** Given information follows **
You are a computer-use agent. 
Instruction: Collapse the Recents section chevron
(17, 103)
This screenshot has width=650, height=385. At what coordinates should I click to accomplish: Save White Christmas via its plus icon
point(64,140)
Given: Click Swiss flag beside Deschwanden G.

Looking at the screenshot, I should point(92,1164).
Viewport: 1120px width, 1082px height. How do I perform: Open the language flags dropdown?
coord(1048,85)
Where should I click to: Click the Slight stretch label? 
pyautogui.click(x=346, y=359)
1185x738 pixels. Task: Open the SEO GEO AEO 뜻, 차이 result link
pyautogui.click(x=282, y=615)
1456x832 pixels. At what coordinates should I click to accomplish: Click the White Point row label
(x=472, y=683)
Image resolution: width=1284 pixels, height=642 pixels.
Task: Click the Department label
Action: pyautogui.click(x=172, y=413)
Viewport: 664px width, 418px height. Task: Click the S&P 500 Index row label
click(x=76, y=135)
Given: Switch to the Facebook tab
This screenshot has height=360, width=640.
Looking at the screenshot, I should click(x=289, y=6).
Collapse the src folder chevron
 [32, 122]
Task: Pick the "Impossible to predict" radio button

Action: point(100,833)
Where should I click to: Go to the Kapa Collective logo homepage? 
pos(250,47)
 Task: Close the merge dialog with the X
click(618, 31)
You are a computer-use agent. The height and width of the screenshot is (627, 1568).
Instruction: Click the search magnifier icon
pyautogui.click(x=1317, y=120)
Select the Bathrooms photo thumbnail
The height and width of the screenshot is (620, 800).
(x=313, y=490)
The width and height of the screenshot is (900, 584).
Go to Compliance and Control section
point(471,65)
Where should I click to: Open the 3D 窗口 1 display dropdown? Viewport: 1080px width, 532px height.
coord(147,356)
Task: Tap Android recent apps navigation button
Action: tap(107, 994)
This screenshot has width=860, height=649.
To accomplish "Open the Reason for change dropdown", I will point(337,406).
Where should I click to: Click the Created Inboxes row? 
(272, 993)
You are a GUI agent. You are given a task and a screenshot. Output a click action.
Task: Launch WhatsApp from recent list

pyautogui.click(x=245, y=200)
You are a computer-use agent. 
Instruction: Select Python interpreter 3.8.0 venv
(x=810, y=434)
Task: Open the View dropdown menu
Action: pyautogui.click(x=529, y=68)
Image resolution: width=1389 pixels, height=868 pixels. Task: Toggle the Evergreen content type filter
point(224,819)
** End of Given information **
Search the data above for the string "agent" and return every line that has it.

**Solution**:
You are a computer-use agent. 
You are a computer-use agent. The height and width of the screenshot is (627, 1568).
You are a GUI agent. You are given a task and a screenshot. Output a click action.
You are a computer-use agent. 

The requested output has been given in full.